Autism spectrum disorders (ASD) and epilepsy co-occur in approximately 30% of individuals with either ASD or epilepsy. While there is no single unifying ASD-epilepsy phenotype, understanding potential commonalities in subgroups of children with an ASD-epilepsy phenotype will help us disentangle the pathophysiology of both ASD and epilepsy. Throughout this brief historical perspective we selectively review critical trends in ASD-epilepsy research and highlight challenges to clinical and research efforts including terminology, heterogeneity of both ASD and epilepsy, and lack of careful characterization of children affected with both ASD and epilepsy. These complex issues continue to burden research on the diagnosis, neurobiology and management of children with ASD and epilepsy.
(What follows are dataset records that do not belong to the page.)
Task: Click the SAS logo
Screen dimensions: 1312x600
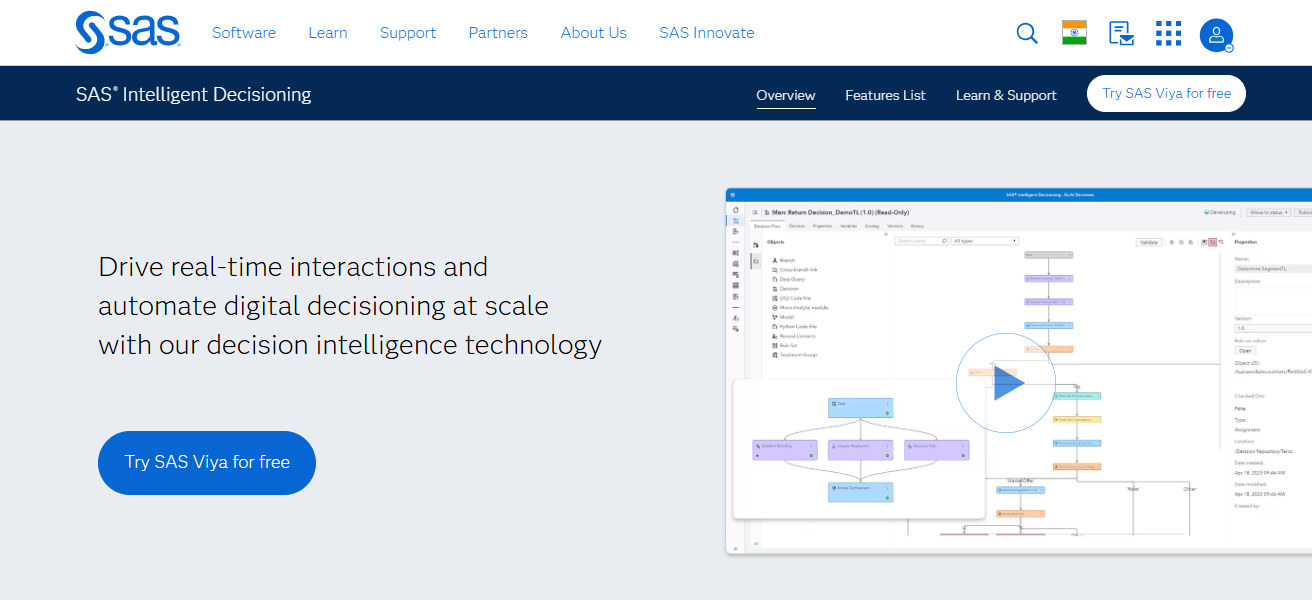Action: (x=127, y=32)
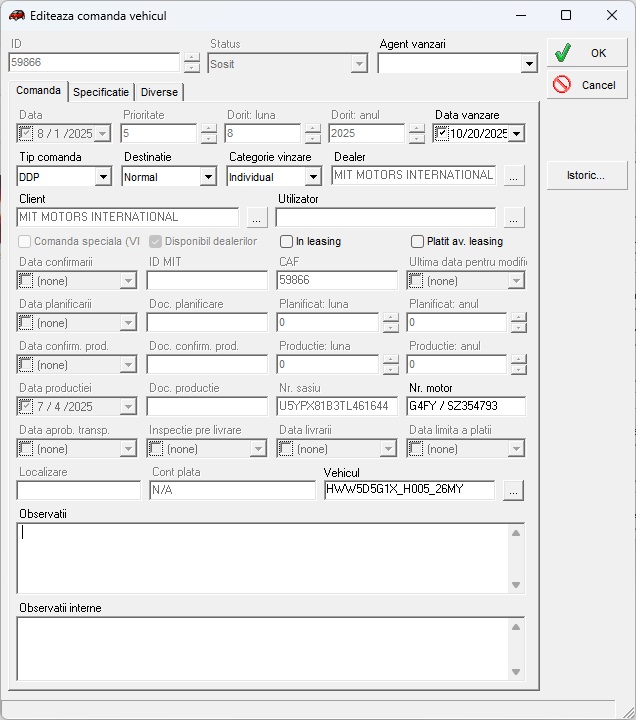Image resolution: width=636 pixels, height=720 pixels.
Task: Open the Categorie vinzare dropdown
Action: tap(312, 177)

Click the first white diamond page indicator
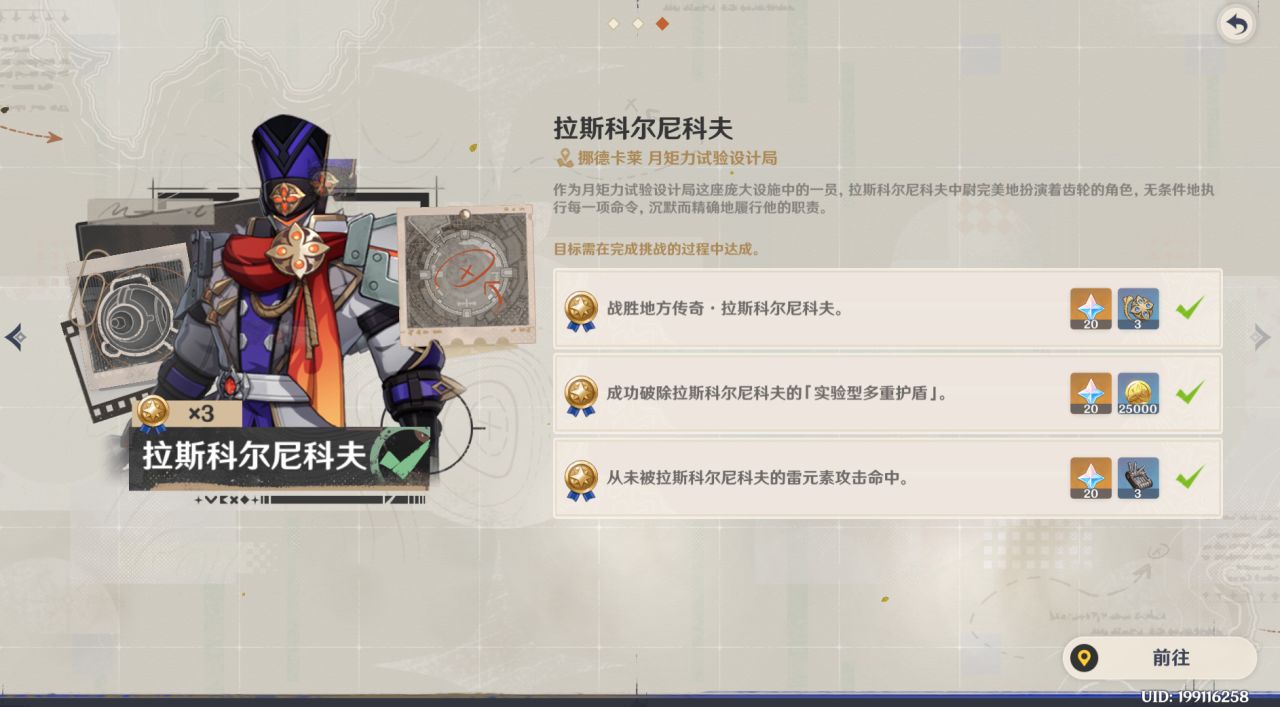coord(613,23)
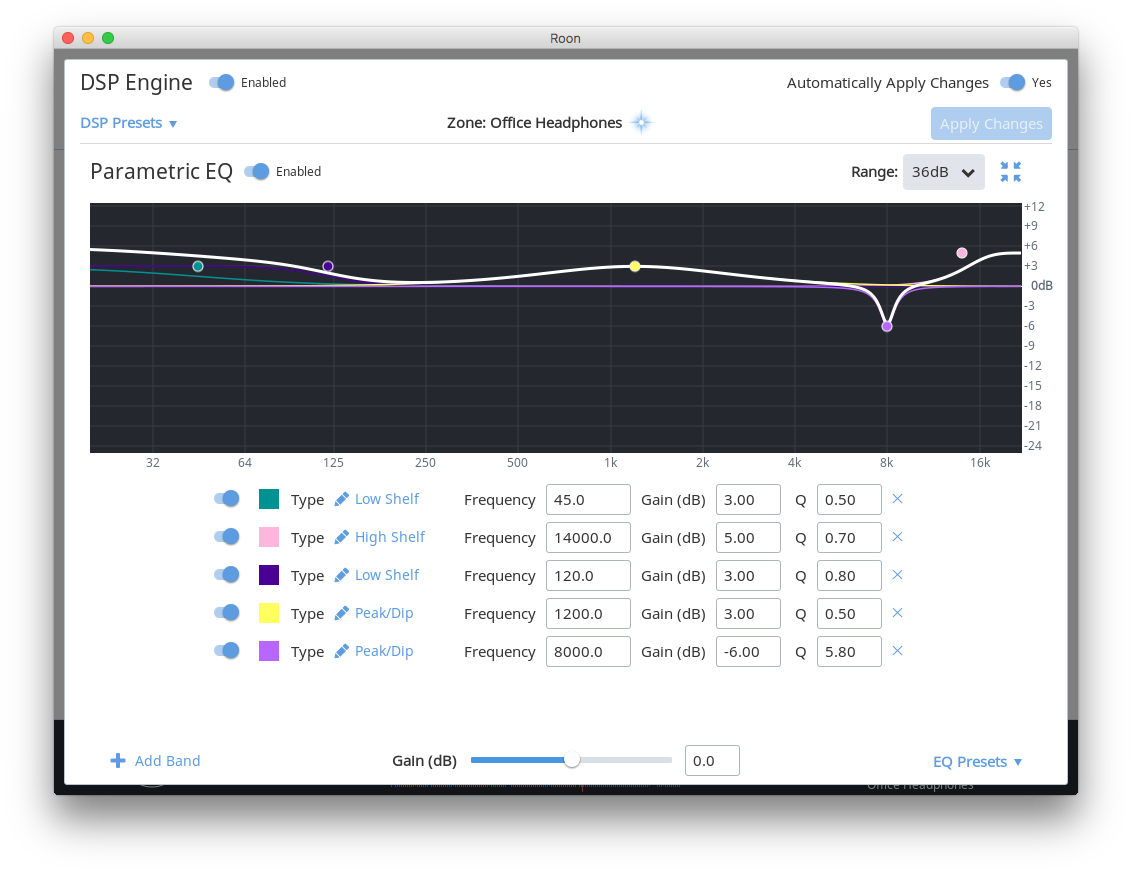Screen dimensions: 1131x869
Task: Click pencil icon for High Shelf band
Action: (x=342, y=537)

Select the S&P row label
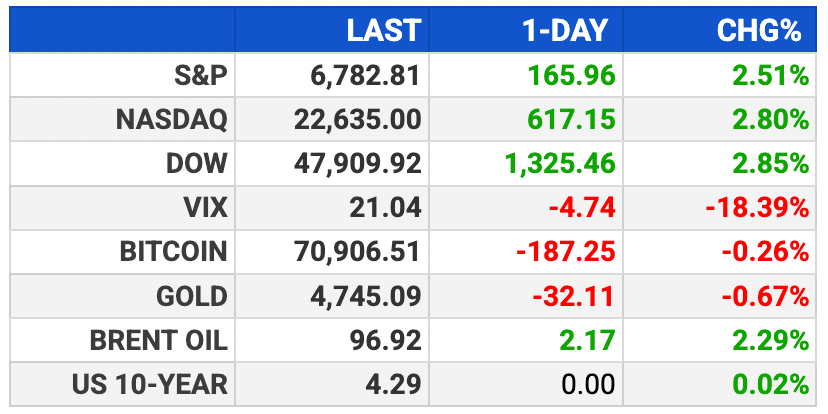[x=201, y=76]
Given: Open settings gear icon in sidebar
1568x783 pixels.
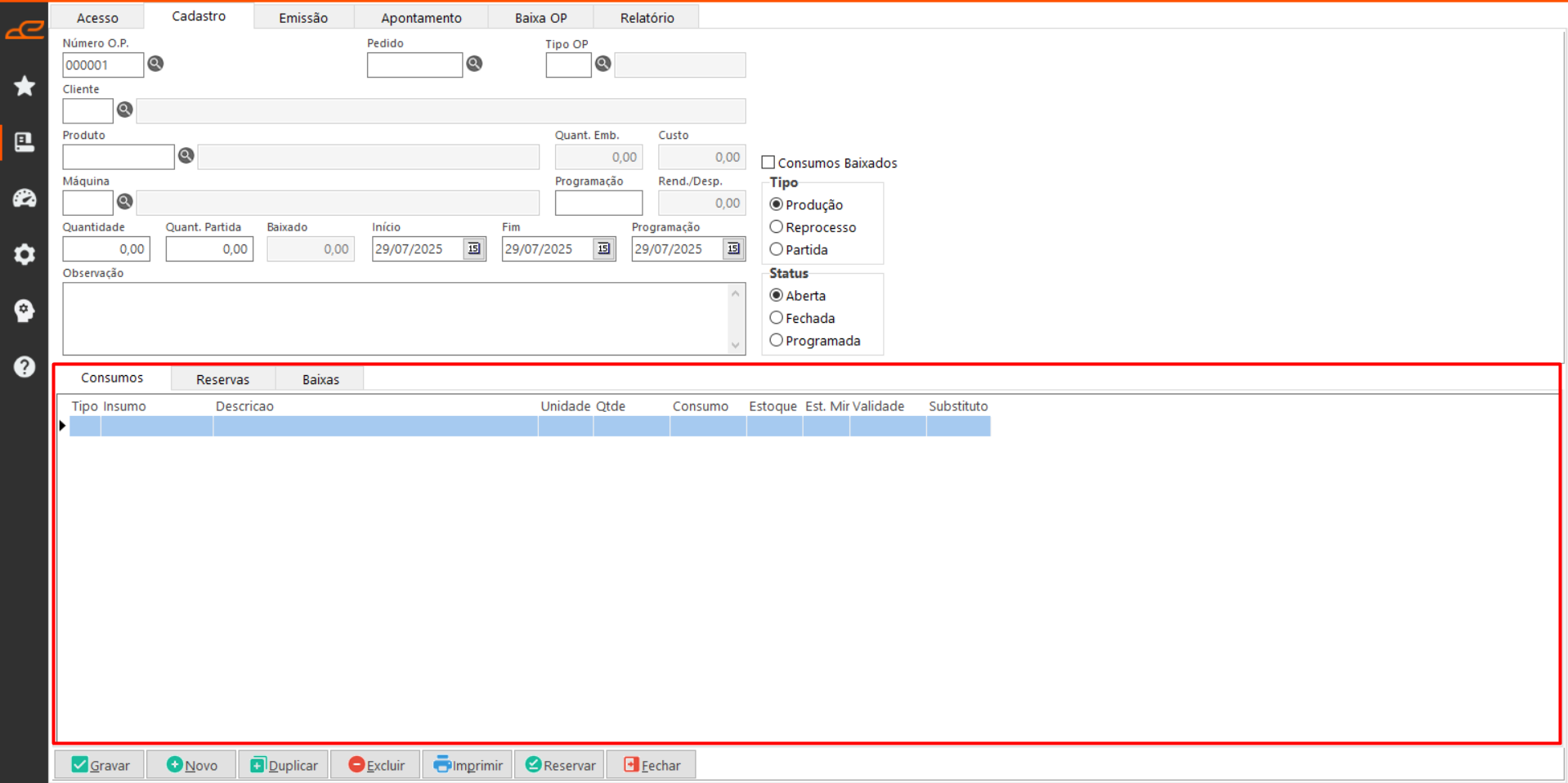Looking at the screenshot, I should point(25,254).
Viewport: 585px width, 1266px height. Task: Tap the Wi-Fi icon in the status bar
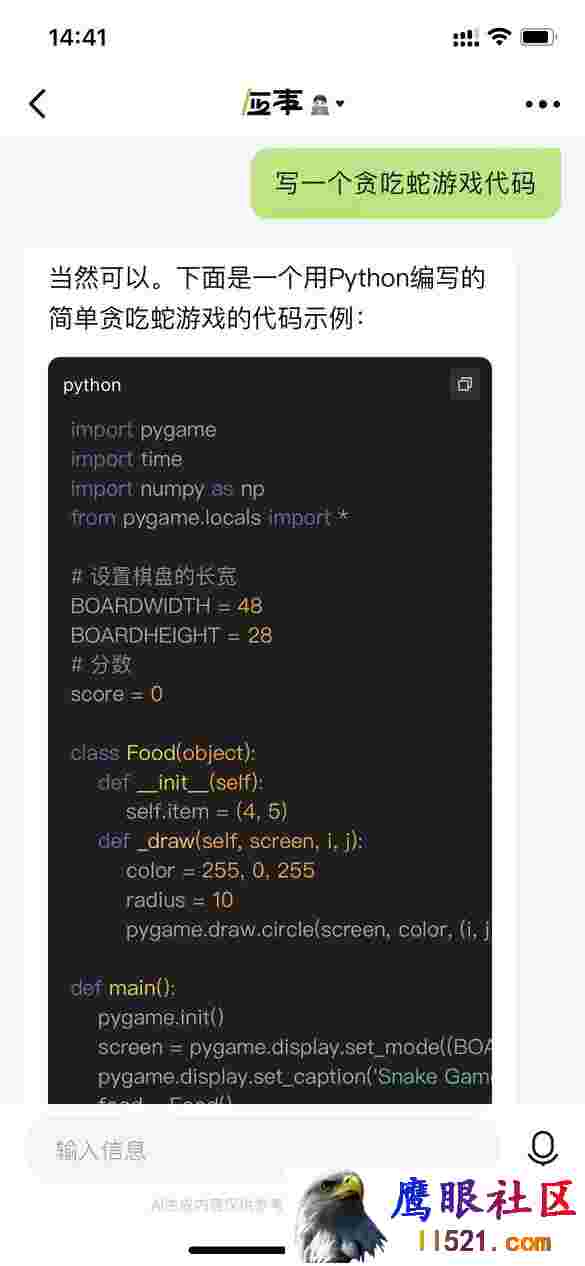pos(498,38)
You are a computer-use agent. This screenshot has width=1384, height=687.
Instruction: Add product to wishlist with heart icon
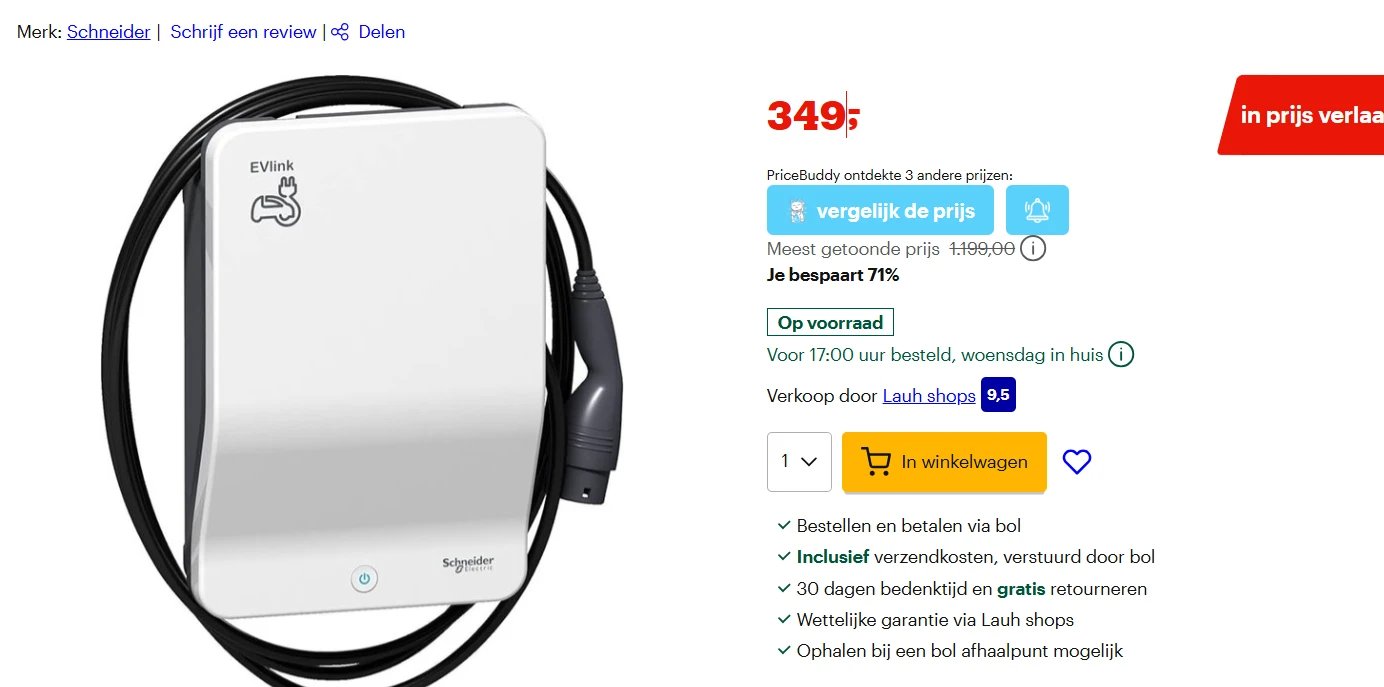[x=1076, y=462]
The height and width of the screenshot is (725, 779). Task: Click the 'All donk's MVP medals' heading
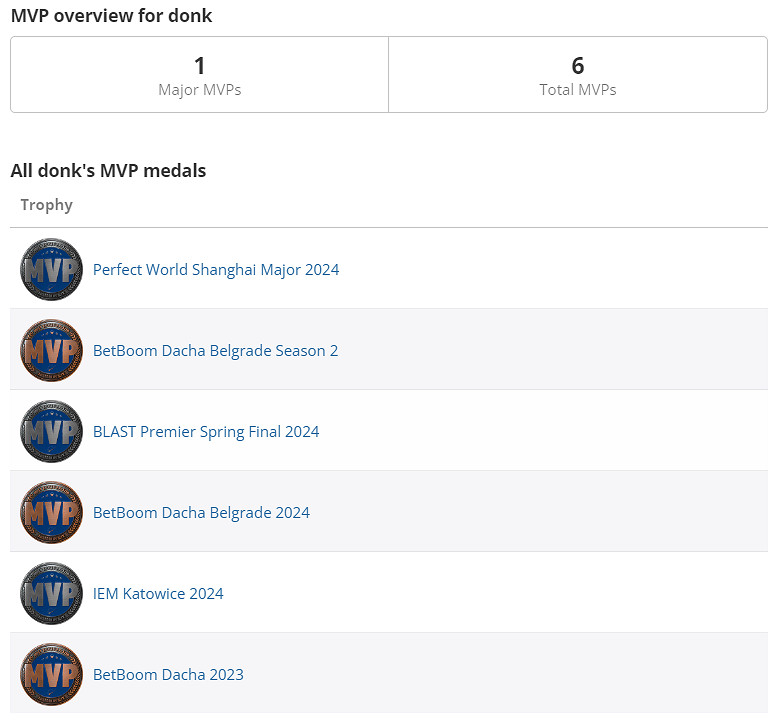pyautogui.click(x=108, y=171)
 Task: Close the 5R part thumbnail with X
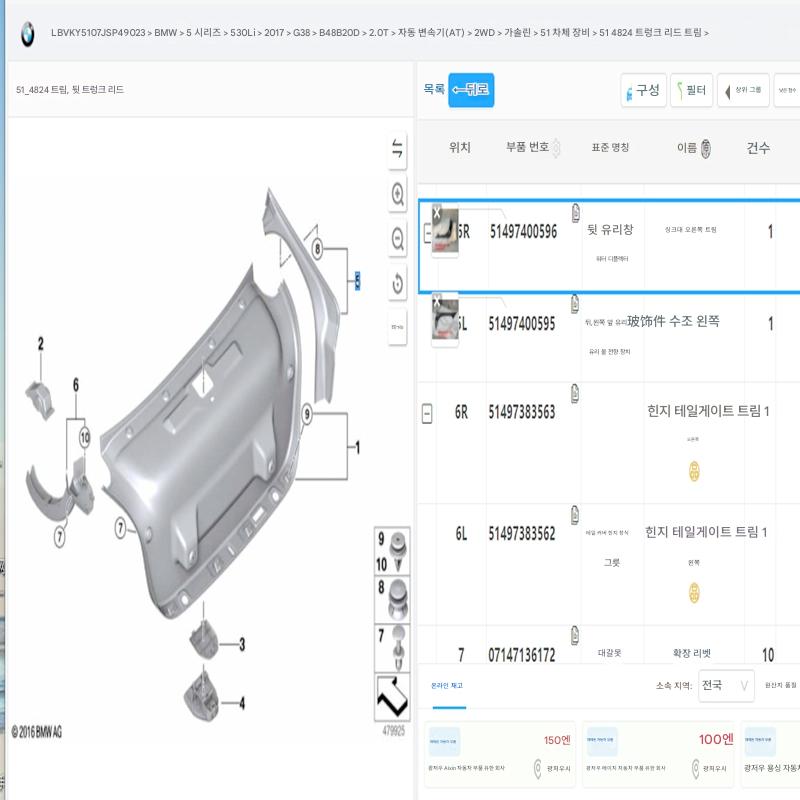[x=437, y=211]
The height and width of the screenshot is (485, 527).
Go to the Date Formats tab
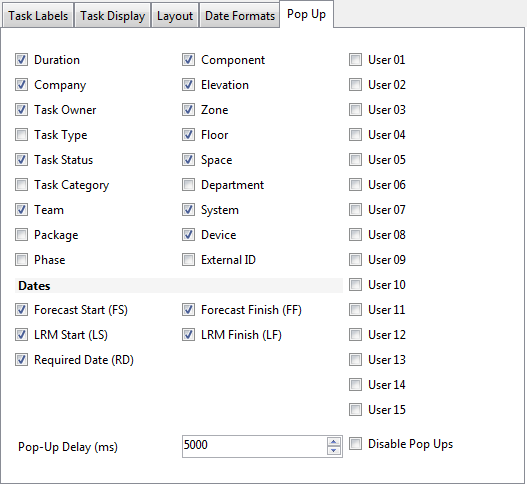(240, 16)
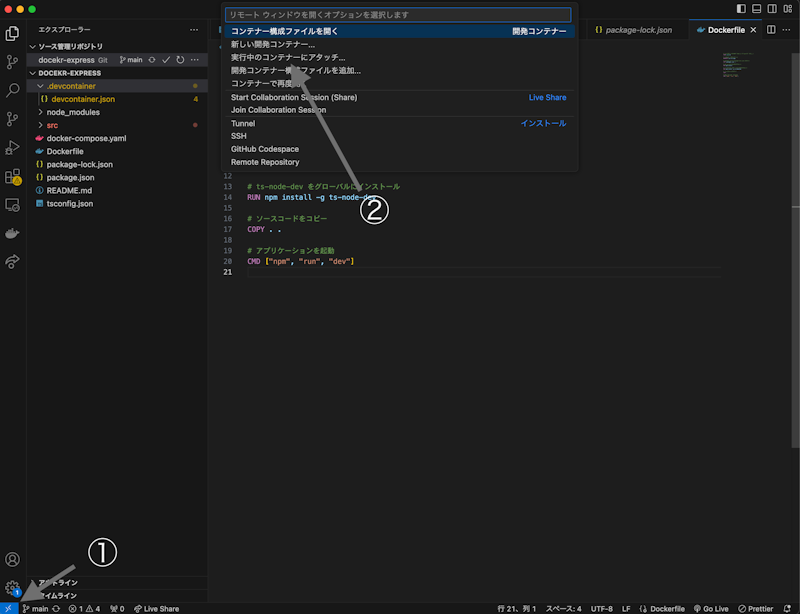Screen dimensions: 800x614
Task: Open the Run and Debug view
Action: point(13,147)
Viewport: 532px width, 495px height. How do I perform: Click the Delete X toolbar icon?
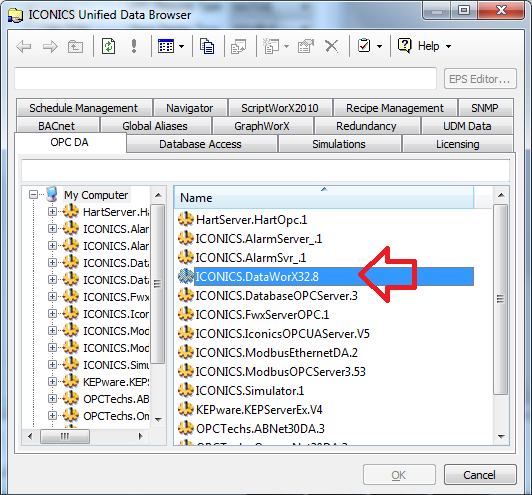coord(331,46)

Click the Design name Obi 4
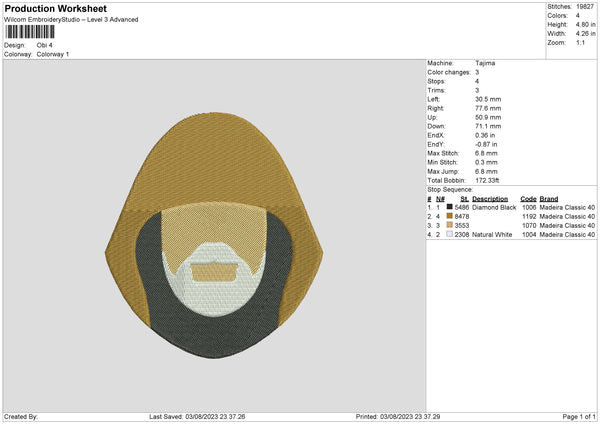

A key concept that has emerged during the past 40 years is the strong association between intellectual disability and a higher prevalence of epilepsy in individuals with ASD. In addition, the two peaks of seizure onset, one in early childhood and one in adolescence and continuing through adulthood may be unique to individuals with ASD. The overlap of language and autistic regression to epilepsy, EEG epileptiform activity, sleep, and to epileptic encephalopathies such as Landau-Kleffner syndrome continue to be controversial areas of research and of clinical interest. An emerging consensus is that shared developmental genetic, molecular and pathophysiological mechanisms exist and account for the common co-occurrence of ASD and epilepsy.